Indeed, the battle between eight-term Democratic incumbent John Tierney and Republican challenger Richard Tisei, a former state Senate Minority Leader and lieutenant governor’s candidate has not only been one of the nation’s meanest, the candidates themselves continue to bring questions and baggage to the table.
Much of the race has not focused at all on the many issues at hand, but on the now two-year-old criminal case involving Tierney’s wife, Patrice, and her offshore gaming brothers. Both sides have raised past tax payment issues with one another, and Tierney’s campaign continues to paint Tisei as something he’s not, continually tying him to the right-wing Tea Party — a tough picture to paint when portraying a gay Republican who has renounced his party’s national stand against gay marriage and who stands as pro-choice on women’s reproductive rights.
None of the absolute garbage that’s shown up in our mailboxes —neither blistering anti-Tierney ads funded through a Super PAC launched by his predecessor, Peter Torkildsen, nor union- and Super PAC-backed claims against Tisei on Tierney’s behalf — legitimately helps voters make a decision when they go to the polls. But decide voters must. And it’s become clear in recent days that, when it comes to voters in Gloucester and across Cape Ann, that decision should be to re-elect John Tierney.
Tisei – who was just shifted last year into Tierney’s territory through the state’s Census-mandated redistricting changes — was presented with a glowing chance to make his case for this U.S. House seat. But largely campaigning on the theme that he’s not John Tierney doesn’t quite cut it as justifying the ouster of an eight-term incumbent who has represented Cape Ann fairly throughout his 16 years.
Much of that has come through Tierney’s work over the last two years on behalf of Gloucester’s and Cape Ann’s fishermen. He has been the most persistent House voice calling for a change in NOAA leadership. And he voted against the 2006 reauthorization of the Magnuson-Stevens Act — the federal law that, combined with NOAA’s interpretation, has put the fisheries in the bind they face today.
But a vote for Tierney is not all about fisheries. The congressman has taken up the fight for Gloucester and Cape Ann when needed most — including when he delivered federal “inter-modal” transportation dollars to the revitalization of the once-decrepit Railroad Avenue area around the city’s commuter rail station.
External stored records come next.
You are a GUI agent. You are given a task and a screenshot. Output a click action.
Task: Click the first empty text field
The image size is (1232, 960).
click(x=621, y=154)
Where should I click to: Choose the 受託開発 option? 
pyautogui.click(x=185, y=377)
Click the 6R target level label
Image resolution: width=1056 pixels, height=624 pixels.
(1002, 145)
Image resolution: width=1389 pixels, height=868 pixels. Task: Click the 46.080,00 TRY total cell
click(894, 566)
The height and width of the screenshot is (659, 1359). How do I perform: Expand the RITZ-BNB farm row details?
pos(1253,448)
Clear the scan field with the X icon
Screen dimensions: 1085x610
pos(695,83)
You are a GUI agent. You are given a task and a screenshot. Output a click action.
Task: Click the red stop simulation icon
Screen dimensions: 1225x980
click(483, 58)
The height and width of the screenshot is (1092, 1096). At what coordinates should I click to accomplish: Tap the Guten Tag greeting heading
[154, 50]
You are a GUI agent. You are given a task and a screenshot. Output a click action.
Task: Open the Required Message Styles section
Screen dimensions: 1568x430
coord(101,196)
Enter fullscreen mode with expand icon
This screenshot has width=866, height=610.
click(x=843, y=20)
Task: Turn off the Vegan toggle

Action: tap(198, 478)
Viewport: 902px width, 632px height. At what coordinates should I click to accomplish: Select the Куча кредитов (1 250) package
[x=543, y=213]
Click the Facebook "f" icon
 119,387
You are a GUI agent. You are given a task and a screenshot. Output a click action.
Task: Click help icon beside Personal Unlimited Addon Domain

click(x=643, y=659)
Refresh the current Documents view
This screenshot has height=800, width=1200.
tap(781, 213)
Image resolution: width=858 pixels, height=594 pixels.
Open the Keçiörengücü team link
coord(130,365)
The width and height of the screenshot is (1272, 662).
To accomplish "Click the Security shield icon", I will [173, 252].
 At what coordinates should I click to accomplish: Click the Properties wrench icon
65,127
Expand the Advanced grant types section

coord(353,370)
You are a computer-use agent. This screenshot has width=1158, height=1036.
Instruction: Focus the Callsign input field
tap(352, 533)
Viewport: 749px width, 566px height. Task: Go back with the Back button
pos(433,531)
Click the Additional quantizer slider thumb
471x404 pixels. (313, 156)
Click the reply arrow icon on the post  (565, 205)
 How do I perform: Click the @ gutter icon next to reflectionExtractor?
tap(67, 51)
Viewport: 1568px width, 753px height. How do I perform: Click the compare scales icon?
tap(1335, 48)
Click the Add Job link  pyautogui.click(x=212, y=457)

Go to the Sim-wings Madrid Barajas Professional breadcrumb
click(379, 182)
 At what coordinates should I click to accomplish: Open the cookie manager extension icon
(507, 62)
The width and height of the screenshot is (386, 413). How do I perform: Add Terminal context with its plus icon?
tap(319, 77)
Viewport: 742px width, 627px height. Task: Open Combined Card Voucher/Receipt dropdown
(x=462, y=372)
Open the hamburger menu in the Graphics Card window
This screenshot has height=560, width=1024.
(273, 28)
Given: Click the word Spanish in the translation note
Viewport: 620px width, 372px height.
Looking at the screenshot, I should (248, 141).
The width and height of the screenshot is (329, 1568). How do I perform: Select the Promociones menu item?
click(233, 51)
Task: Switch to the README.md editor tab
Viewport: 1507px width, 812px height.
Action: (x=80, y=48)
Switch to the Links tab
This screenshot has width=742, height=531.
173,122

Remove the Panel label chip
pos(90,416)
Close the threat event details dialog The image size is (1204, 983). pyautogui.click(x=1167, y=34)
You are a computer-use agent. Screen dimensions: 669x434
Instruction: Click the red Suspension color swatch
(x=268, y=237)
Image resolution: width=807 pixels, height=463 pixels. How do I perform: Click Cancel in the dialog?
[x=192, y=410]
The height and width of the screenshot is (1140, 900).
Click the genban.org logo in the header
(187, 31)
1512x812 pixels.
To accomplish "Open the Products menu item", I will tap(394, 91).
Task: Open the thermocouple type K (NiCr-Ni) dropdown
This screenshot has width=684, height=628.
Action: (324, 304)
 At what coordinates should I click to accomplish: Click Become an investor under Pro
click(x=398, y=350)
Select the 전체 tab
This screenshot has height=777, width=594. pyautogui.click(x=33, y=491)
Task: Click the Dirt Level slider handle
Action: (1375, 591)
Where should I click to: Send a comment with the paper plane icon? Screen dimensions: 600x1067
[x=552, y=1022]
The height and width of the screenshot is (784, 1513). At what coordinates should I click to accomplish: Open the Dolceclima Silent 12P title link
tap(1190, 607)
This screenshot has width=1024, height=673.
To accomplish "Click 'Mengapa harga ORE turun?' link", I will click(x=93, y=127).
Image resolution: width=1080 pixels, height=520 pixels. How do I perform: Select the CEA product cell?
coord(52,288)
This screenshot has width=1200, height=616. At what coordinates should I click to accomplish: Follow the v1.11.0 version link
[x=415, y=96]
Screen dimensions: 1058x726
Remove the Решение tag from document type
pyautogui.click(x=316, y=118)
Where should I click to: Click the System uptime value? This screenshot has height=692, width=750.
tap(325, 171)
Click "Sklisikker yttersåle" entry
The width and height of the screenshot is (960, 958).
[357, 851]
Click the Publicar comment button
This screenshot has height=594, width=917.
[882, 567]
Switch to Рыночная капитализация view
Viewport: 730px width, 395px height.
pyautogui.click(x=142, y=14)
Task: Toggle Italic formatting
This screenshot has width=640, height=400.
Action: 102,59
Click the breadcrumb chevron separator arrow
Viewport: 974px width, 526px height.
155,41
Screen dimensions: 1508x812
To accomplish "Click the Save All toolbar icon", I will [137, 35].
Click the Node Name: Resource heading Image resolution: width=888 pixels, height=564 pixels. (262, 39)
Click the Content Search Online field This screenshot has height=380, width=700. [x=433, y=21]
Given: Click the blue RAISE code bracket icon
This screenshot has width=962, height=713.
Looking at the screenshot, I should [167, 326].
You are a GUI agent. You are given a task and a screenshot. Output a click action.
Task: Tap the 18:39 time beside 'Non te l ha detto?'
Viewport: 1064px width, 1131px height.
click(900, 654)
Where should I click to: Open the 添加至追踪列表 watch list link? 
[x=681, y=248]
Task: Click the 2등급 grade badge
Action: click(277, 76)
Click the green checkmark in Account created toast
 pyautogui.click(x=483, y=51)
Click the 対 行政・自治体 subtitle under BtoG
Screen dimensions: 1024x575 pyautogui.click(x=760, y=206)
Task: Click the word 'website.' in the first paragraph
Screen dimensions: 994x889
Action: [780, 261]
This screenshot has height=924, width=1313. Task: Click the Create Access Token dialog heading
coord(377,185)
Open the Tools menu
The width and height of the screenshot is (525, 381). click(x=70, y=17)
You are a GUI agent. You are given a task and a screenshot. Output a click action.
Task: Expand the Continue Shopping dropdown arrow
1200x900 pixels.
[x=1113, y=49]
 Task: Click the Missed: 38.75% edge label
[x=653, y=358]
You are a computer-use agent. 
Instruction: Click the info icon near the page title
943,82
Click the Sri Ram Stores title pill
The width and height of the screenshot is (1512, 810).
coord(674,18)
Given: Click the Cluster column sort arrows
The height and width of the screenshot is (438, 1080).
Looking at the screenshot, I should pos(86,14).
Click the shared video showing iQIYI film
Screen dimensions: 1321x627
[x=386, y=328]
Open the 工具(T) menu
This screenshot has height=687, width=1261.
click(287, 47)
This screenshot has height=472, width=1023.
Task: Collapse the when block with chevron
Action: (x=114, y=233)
And he helped secure funding and a Veterans Affairs commitment to open and maintain the Gloucester veterans’ clinic — ensuring that Cape Ann veterans in need of health care services would not have to travel to Lynn or even Salem to get them.
Would Tisei keep up and step up the fight for those and other Cape Ann concerns? Would he try to stand, as Tierney has, against implementation of the so-called “sequestration” across-the-board budget cuts that, as of now, threaten to cost Cape Ann companies like Gorton’s, Bomco Industries, and Strong Leather significant Defense Department contracts?
Perhaps. Tisei, in fact, says he does not support the so-called Ryan budget, an austerity measure named for the Republican Party’s vice-presidential nominee. Yet he says it would be “a good starting point” in budget negotiations. And it’s that type of double talk that has, in many ways, clouded his campaign.
Look, Tierney is far from a perfect lawmaker, far from the ideal candidate. Yet he has a track record on which Cape Anners can rely. And it’s telling that, 10 days ago, nearly two dozen current and past Gloucester officials turned out to stand behind him.
One of those was Republican John “Gus” Foote, who served more than three decades on the Gloucester City Council, and who worked with Tierney on fishing issues and a variety of other concerns. Why? Because, as Foote put in a letter to the Times, Tierney “always put Gloucester first.” And in these uncertain times, that’s a priority commitment that neither Gloucester nor other Cape Ann voters should simply toss aside.
Yes, Tuesday’s election brings some hard choices – and perhaps none of them more difficult than choosing this area’s 2013-14 representative in Congress.
But all things considered, the better choice is Democrat John Tierney.